Today were going to expand on our look back at Disguise; our collaboration with The Seattle Art Museum.

I was first contacted last year by a SAM representative regarding the potential use of photogrammetry and color 3D printing to bring the public closer than ever to priceless artifacts in a major summer exhibition. The project turned out to be ‘Disguise’, a summer exhibition examining the role of masks in ancient cultures. Through 3d scanning and printing, the goal was to allow visitors to touch and feel some masks, some had never been displayed in public .

The first task was to handbuild a custom turntable to accommodate the artifacts, which ranged in size from 7″ to 4 feet long. We also assembled a rig of low-heat lighting to eliminate any risk of damaging the pieces.

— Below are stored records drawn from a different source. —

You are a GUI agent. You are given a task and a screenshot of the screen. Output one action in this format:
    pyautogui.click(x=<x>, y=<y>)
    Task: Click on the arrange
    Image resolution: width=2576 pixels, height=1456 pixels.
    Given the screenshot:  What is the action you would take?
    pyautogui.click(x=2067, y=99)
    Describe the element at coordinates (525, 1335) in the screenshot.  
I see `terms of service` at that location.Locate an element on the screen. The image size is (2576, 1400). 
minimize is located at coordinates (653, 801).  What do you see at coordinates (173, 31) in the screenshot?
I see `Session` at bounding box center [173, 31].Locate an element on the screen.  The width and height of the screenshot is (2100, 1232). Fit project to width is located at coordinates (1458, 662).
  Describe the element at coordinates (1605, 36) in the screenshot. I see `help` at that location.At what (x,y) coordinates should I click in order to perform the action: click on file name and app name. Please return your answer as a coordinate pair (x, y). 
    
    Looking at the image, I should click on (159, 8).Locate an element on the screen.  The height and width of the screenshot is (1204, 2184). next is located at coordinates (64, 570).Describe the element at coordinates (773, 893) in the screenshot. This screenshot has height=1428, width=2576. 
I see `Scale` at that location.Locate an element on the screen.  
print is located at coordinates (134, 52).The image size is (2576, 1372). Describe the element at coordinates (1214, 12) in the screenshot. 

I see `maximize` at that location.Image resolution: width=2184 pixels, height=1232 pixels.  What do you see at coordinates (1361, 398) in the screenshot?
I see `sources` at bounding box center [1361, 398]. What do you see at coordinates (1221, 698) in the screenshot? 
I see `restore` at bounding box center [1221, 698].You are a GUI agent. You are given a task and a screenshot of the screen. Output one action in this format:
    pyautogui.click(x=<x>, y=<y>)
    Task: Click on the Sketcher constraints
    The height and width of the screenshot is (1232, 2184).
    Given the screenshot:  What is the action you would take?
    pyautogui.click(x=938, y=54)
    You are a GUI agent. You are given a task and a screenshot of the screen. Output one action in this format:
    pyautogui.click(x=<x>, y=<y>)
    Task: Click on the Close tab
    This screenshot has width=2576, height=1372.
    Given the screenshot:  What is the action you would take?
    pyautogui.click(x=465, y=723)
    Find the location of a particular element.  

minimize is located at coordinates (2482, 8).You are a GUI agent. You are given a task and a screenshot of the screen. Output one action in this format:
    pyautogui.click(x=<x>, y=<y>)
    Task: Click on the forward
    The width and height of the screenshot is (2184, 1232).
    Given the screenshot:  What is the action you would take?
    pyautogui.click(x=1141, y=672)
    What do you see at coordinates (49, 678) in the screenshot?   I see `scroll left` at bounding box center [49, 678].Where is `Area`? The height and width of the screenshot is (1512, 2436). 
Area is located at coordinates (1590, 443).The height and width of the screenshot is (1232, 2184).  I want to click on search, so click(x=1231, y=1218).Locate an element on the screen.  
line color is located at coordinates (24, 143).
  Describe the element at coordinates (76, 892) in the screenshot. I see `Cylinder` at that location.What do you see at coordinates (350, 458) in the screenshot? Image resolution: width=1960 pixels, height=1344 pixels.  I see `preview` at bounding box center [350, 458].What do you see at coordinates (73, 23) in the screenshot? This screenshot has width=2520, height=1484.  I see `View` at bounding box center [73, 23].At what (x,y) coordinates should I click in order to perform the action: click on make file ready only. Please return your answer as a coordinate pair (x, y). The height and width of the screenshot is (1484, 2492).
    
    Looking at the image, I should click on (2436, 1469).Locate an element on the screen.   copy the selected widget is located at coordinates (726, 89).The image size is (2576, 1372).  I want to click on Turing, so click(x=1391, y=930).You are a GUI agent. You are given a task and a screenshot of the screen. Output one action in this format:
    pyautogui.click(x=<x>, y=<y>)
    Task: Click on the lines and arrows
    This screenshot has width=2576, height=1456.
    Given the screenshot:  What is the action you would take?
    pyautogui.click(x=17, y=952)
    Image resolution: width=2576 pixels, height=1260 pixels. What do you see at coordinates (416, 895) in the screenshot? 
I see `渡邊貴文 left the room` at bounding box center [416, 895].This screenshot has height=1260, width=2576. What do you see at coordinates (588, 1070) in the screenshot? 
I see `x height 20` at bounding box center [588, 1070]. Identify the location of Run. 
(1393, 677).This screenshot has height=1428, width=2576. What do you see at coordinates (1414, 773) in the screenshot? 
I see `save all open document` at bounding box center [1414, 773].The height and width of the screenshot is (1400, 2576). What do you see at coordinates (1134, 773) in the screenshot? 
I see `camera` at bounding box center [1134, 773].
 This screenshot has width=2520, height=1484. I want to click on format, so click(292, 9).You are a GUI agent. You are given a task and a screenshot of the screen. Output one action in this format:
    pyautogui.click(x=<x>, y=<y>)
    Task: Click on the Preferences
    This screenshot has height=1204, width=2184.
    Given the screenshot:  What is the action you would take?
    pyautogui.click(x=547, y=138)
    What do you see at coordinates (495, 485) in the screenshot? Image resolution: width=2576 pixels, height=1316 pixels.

Custom Turntable Built in Seattle
Low-heat Kino-Flo lighting rig

Some of the masks were extremely delicate, which made the process quite challenging but the team persevered and everything was scanned within the allotted time booked with the pieces.

SAM’s studio space

Once the data was secured, there were a few weeks of solid weeks of processing ahead. The project required the highest possible detail level and we pushed the tools to the limit and in a few cases, beyond their limits.

The first raw scan processed

Everything went fairly smoothly on the processing side but the relatively new color 3D printing process brought along several challenges before we ended up with the results we wanted.

In the end, we delivered 12 replicas of the masks at a stunning level of detail, on time. Disguise was an amazing project to be involved with and we are always looking forward to more projects with Museums. The exhibition wrapped in early September, after a wildly successful late summer run.